Data for the task –
++++

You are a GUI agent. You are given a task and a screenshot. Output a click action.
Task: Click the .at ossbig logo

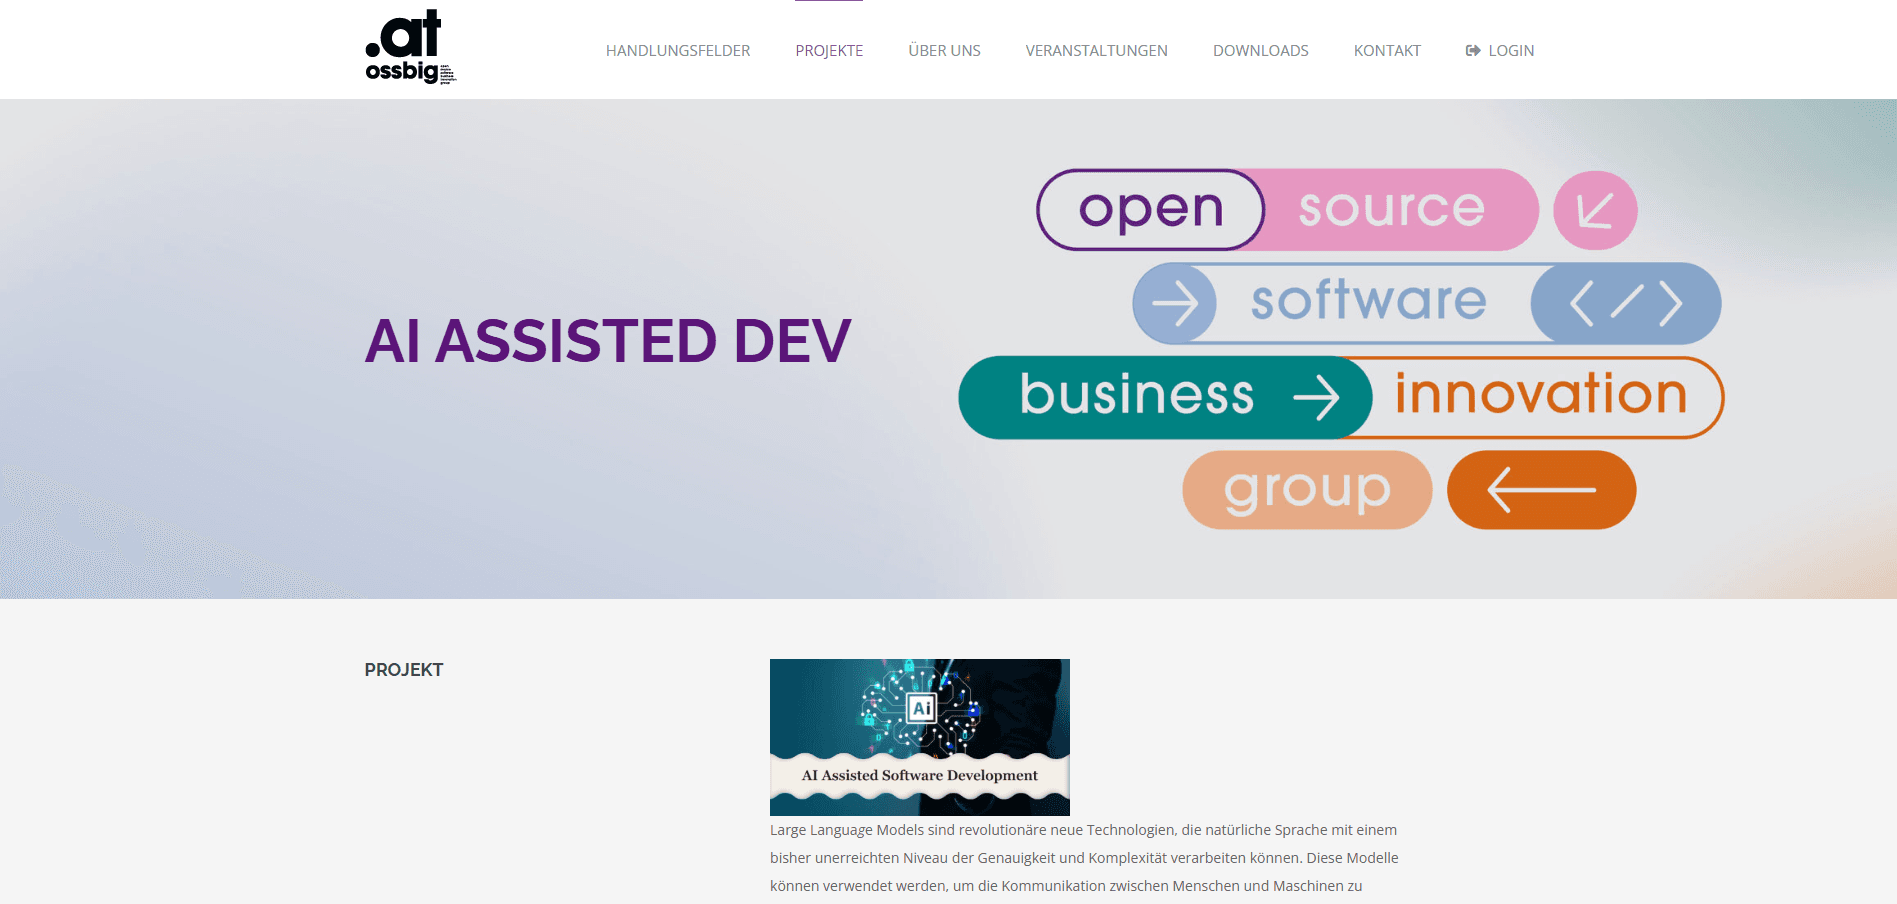[x=410, y=47]
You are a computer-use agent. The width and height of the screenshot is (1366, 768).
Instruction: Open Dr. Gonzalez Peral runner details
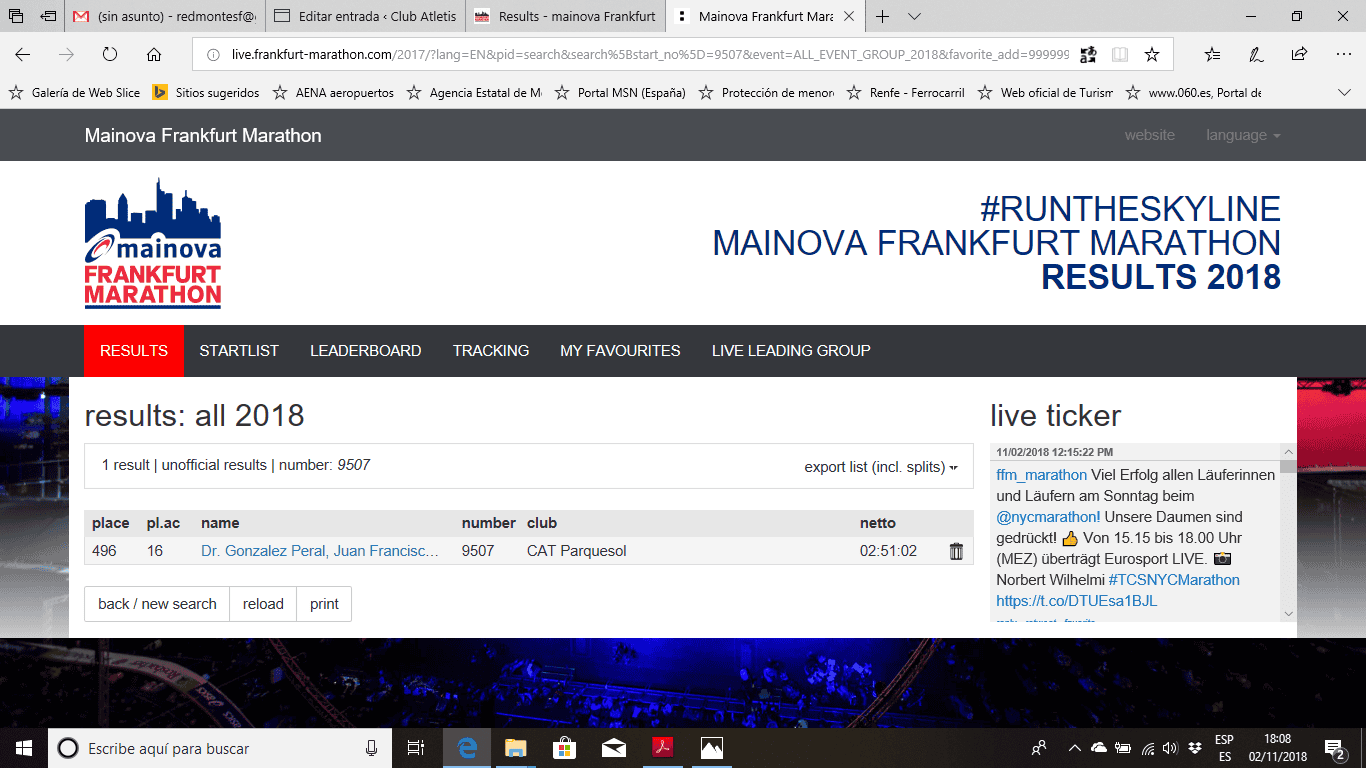[319, 551]
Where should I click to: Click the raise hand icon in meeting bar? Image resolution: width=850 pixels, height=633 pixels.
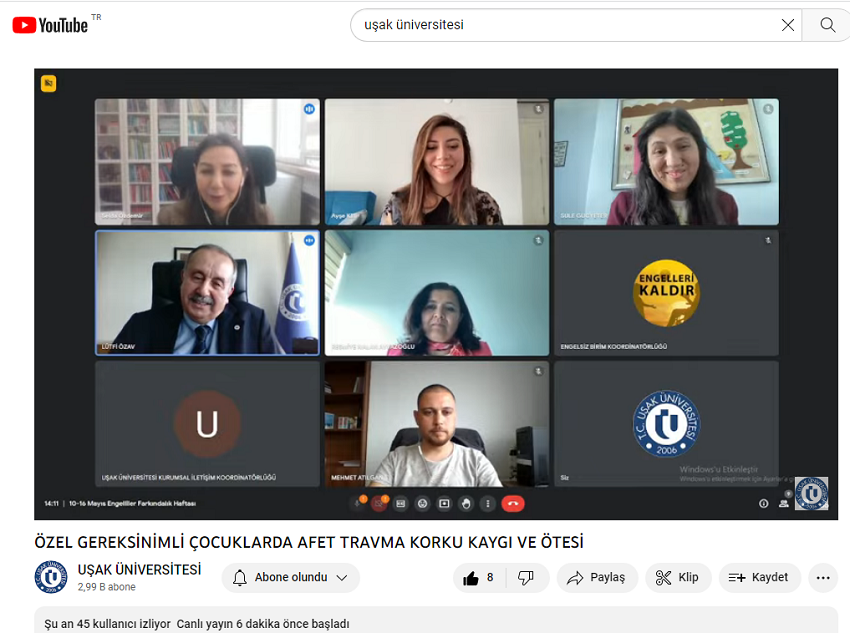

++++

The entries are to be copied exactly, and each image is to be omitted.

Response to this task –
You are a GUI agent. You are given a task and a screenshot. Output a click action.
Task: Click the .at ossbig logo

[x=410, y=47]
You are a computer-use agent. The width and height of the screenshot is (1366, 768).
Instruction: Open Dr. Gonzalez Peral runner details
[319, 551]
Where should I click to: Click the raise hand icon in meeting bar? Image resolution: width=850 pixels, height=633 pixels.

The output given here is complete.